To me, when you no longer come to work with enthusiasm and you are only there to pick up a paycheck, it’s time for you to look for something else.
If you’re the boss, or in any role where you manage others, you need to be able to help increase enthusiasm for the work. Especially knowing that a majority of people work to live, not live to work. And, if your company is not doing as well financially, you may not have the luxury of motivating with money. Here are some steps to take to increase enthusiasm toward the work:
· Collaborate with staff on goals– Now is the time to have those discussions that managers dread. Ask the employee what they like about their work and what their wish list would look like if they could make changes to their job. Work with them to come up with mutual goals- goals that align with the company directives, AND that also speak to the areas the employee would like to gain or continue experience.

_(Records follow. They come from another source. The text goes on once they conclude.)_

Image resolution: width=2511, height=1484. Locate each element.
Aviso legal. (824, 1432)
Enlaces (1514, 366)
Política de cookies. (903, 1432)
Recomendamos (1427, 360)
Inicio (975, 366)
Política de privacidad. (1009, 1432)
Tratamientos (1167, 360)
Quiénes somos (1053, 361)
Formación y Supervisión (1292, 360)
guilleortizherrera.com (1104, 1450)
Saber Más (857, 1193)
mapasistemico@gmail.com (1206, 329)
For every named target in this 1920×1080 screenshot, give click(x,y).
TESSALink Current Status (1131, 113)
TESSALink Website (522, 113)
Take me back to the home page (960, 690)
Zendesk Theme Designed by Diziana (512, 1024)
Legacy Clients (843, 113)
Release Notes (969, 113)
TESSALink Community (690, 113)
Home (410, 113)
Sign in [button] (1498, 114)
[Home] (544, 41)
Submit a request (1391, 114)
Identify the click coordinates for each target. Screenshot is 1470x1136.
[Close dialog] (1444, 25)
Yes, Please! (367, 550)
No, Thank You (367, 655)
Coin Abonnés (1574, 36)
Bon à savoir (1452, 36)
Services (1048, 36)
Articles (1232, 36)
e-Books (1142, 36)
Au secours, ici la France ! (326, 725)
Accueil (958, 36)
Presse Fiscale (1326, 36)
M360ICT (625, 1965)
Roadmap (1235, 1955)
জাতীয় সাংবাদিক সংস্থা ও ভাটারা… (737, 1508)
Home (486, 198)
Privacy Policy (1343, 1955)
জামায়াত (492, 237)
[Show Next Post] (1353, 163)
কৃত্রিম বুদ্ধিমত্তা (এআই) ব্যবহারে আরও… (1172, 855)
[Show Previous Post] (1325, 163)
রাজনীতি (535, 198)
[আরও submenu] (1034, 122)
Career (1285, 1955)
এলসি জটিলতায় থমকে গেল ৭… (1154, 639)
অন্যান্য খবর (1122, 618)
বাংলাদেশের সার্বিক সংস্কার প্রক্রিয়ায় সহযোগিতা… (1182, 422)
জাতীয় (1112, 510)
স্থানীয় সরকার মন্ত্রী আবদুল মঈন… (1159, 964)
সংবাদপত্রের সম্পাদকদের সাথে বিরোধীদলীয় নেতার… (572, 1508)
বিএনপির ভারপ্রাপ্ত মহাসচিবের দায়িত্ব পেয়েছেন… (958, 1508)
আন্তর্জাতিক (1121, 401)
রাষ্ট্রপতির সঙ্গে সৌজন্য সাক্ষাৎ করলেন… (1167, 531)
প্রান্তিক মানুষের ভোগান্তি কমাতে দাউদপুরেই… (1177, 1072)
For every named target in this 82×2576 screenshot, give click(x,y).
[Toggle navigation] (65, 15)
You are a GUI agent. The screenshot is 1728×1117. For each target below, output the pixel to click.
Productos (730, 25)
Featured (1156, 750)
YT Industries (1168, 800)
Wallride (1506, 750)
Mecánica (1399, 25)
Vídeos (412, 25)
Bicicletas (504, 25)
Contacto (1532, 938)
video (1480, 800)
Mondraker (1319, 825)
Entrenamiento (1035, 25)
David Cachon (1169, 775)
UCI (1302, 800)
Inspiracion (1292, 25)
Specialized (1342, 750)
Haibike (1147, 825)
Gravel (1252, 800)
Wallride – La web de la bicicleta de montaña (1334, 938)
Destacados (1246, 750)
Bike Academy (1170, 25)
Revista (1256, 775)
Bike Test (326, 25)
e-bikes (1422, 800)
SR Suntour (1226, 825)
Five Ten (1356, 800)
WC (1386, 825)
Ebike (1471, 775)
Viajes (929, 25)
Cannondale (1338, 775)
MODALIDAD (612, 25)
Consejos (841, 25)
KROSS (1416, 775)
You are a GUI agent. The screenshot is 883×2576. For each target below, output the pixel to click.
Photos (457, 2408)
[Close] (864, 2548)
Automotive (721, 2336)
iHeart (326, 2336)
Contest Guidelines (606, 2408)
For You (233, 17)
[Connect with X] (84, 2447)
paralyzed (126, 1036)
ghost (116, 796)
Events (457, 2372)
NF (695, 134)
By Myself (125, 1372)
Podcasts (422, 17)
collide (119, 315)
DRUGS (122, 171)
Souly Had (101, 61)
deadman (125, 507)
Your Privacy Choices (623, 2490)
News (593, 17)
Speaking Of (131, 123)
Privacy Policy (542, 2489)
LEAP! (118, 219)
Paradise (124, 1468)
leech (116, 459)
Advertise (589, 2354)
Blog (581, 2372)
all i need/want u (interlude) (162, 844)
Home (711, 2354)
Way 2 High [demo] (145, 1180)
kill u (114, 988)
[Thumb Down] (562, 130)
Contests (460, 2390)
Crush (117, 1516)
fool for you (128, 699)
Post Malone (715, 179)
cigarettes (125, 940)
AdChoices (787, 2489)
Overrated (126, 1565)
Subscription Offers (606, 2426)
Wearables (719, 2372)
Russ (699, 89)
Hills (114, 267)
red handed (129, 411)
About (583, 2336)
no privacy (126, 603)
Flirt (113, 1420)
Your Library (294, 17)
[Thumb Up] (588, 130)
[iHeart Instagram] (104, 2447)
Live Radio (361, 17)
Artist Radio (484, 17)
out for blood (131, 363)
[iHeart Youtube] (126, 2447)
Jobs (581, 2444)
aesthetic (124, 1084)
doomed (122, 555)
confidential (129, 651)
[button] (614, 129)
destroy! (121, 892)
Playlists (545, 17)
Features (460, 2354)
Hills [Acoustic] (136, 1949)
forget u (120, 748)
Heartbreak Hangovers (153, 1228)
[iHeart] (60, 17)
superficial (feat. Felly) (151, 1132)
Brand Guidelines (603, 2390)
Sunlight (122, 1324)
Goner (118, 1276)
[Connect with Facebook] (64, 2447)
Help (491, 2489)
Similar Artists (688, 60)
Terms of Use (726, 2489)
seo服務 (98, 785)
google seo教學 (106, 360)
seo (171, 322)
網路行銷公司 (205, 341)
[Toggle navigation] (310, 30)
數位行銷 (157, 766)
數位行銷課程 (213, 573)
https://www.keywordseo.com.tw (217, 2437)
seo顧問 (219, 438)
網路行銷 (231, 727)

· Create opportunity– Do anything in your power to position your staff for additional challenging projects, clients, or roles. This will help reinforce that you know they are important to the company success.
· Give them feedback– This is where many managers fall down on the job. It’s not hard to give informal feedback to your staff every day. That in itself works to motivate employee performance because the employee will like that you’ve noticed that they are working hard.
· Have fun– This is key. As the boss, you have to have time built into the workday where employees can blow off steam, act silly, joke, and laugh.
While not a “cure all”, these things will certainly make the time that we all spend at work that much more valuable.